Print exactly the lines from the one that contains "Task: Click the" through the final line of the entries below, both included, and nothing else; omit the pictures.

DATA SHOWN >>
* * *
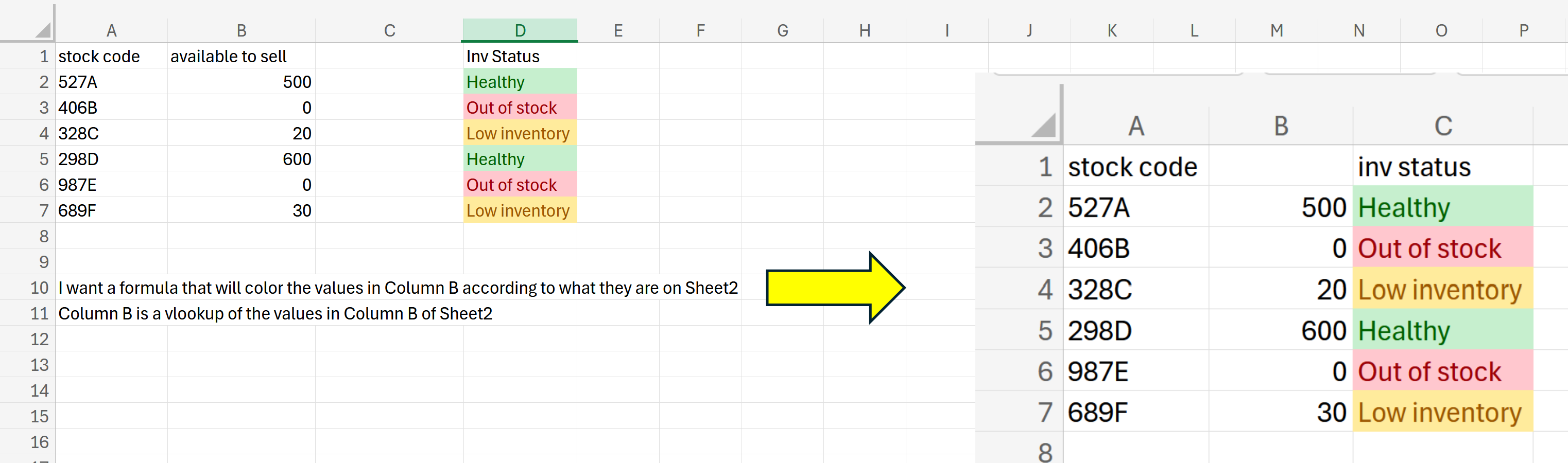Screen dimensions: 1568x463
Task: Select cell A7 containing 689F
Action: (111, 210)
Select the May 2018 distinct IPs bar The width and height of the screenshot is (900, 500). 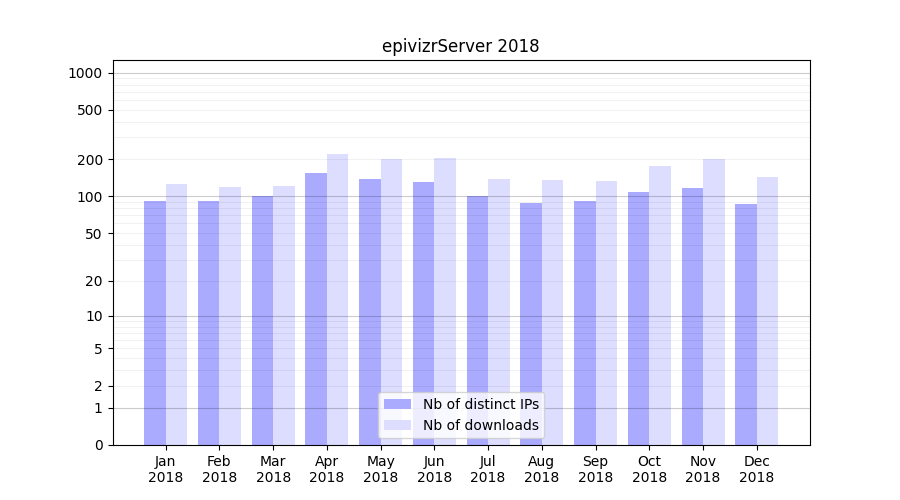tap(370, 311)
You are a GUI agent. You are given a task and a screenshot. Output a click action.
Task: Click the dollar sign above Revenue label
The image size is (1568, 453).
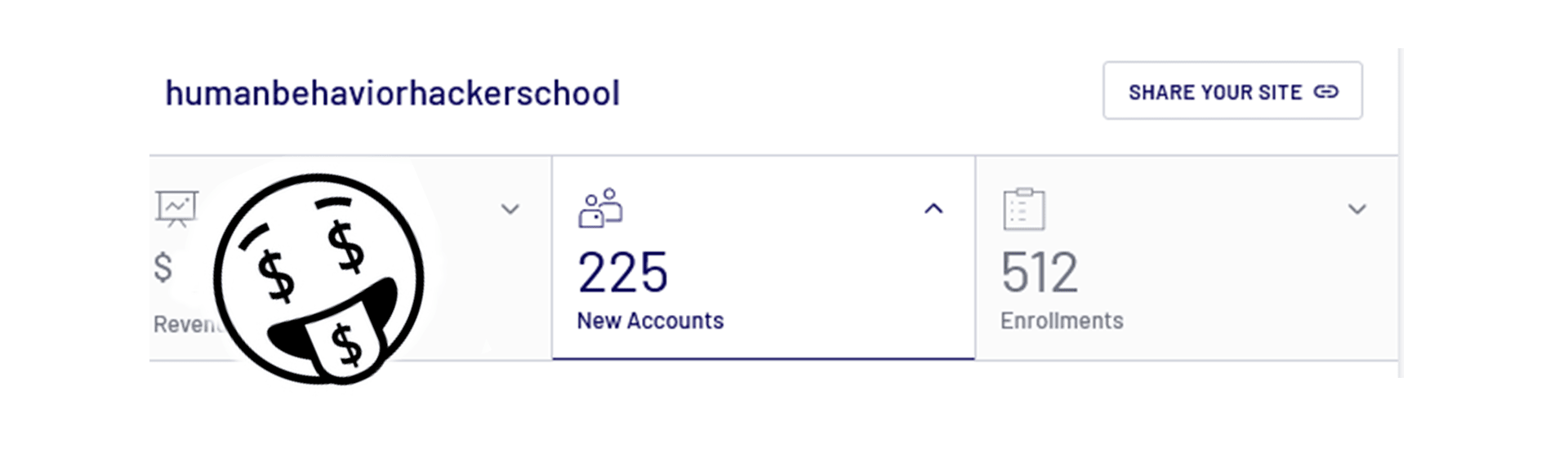(x=163, y=268)
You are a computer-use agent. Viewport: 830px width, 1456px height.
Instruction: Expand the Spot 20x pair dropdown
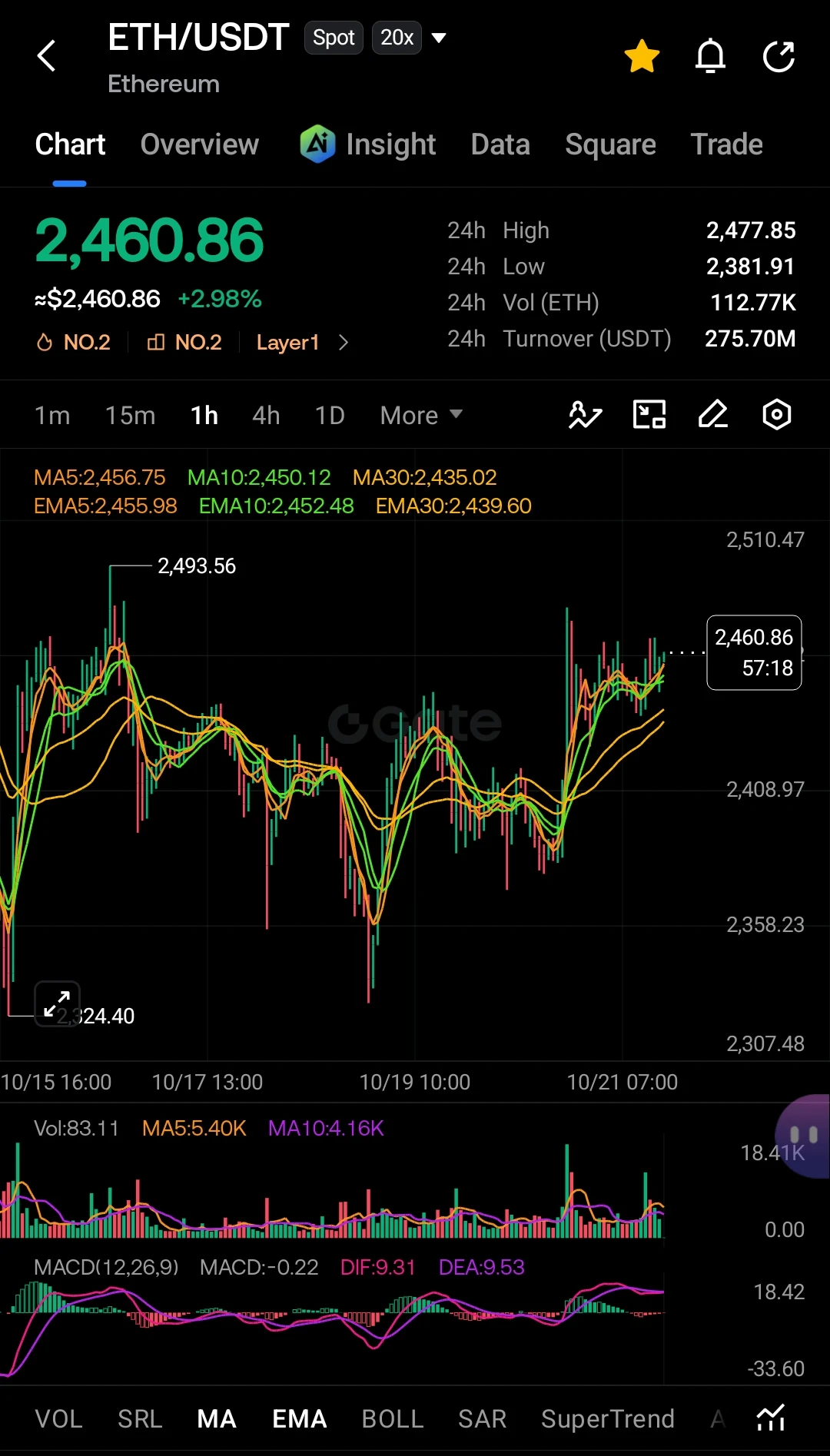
* * *
ANSWER TO THE PROBLEM >>
Task: Click the dollar sign above Revenue label
The image size is (1568, 453).
(x=163, y=268)
You are a computer-use agent. Viewport: 830px width, 1456px height.
Instruction: Expand the Spot 20x pair dropdown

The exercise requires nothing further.